Closely associated with this was my use of darkness. I love darkness. Love photographs with deep blacks, so deep you could fall into them, the ones in which they’re graphic in their clarity and presence. Photographs like those reflect something core in how I experience the world. The problem is, though I tried to use darkness in my Ghost Town Jenny photos (some of it forced on me by technical limitations) it often just wasn’t the right fit. With static subjects I would have used it to build abstract compositions or highlight form-based incongruities, but I don’t think it’s right for a band, and especially not this one.
I guess the real problem was that I didn’t (and still don’t!) know what feel I was going for. How can you capture what makes a band special if you can’t fully identify it in the first place? Somehow I’d gotten so caught up in making photographs that I simply forgot to experience the music – almost as if I’d deafened myself. This manifested itself in other ways as well: in the end, the photos never felt quite right in color, and even less so in B&W; they felt like they needed motion, but the instances in which I captured it were few and far between, and didn’t quite work.
What should effective concert photos look like anyways? The few I’ve seen use telephotos to get that oh-so-recognizable narrow DOF look or are full-blown crowd shots (the more interesting the activity and the people the better). That said, my repertoire of band photos – let alone band photos with a 28 – is pretty sketchy to begin with. That just makes things harder since I have a pretty thin frame of reference against which to compare my results.
Oh, and then there’s the small matter of the 28. Looking at my results I can’t help but feel that I still can’t handle it. It’s a tricky focal length: too easy to mishandle, too easy to end up with something that just looks wrong. I’ve been trying to understand its vagaries but on the run the techniques and perspectives I’ve trained into being from years with the 40 get in the way.
With events I’ve always liked to work in sets as opposed to one-offs. This comes from my preconception that you can’t capture the entirety of something in a single shot (but now that I think about it, why not?) Unfortunately the set as it currently stands has two major issues: first, it starts too slowly, and second, it feels too long and … fragmented. I tried a tighter edit to resolve some of the issues, but that simply exacerbated the jerkiness. Bah!
In the end, my unfamiliarity with photographing people – especially in a dynamic venue like a concert) – , my inability to define exactly what feeling I was going for and my inconsistent handling of the 28 left my photos far less than they could have been.
Technical
These problems were compounded by two major technical ones: LCD blackout and slow camera speed.
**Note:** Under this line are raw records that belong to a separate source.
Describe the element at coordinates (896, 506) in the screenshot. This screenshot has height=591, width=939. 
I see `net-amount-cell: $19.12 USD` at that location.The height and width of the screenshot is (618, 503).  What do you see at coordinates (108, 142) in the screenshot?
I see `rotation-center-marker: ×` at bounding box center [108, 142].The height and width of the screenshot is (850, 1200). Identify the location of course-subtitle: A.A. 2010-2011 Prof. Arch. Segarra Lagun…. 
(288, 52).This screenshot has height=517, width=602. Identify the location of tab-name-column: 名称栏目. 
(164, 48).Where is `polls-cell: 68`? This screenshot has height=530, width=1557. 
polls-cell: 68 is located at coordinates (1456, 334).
No one likes shooting blind. No one. But that’s exactly what happens after you click the shutter button on a GRD III. The camera takes the shot and…then the LCD goes dark and you’re blind for a second. It is the longest second in the world. It’s one in which you see shot after shot go by and all you can do is grind your teeth in frustration until the screen lights up again. I don’t need the GRD to be D3s fast, but as it stands, it’s outclassed by both y my 6-yr old D70 and my 40-yr old CL. You can work around the blackout if you mount an external optical viewfinder, but only if you’re willing to deal with extreme parallax error and inaccurate framing for anything under 8ft. Talk about the worst possible trade off: accurate framing vs. the ability to actually take the shot.
There is one other issue, but it’s more annoyance than anything else. The inadequate lighting meant that I had to open up at least 10 stops in order to get photos unmarred by motion blur. (Not that motion blur is a bad thing – it’s only bad if uncontrolled). Unfortunately this meant that I had to use the GRD III at its worst possible ISO: ISO 1600. The GRD’s ISO 1600 is marred by color splotches which limit your ability to apply aggressive noise reduction or adequate sharpening. It also meant that a lot of the shots were a lot darker than I’d have liked and had to be pushed in post which obviously didn’t help quality).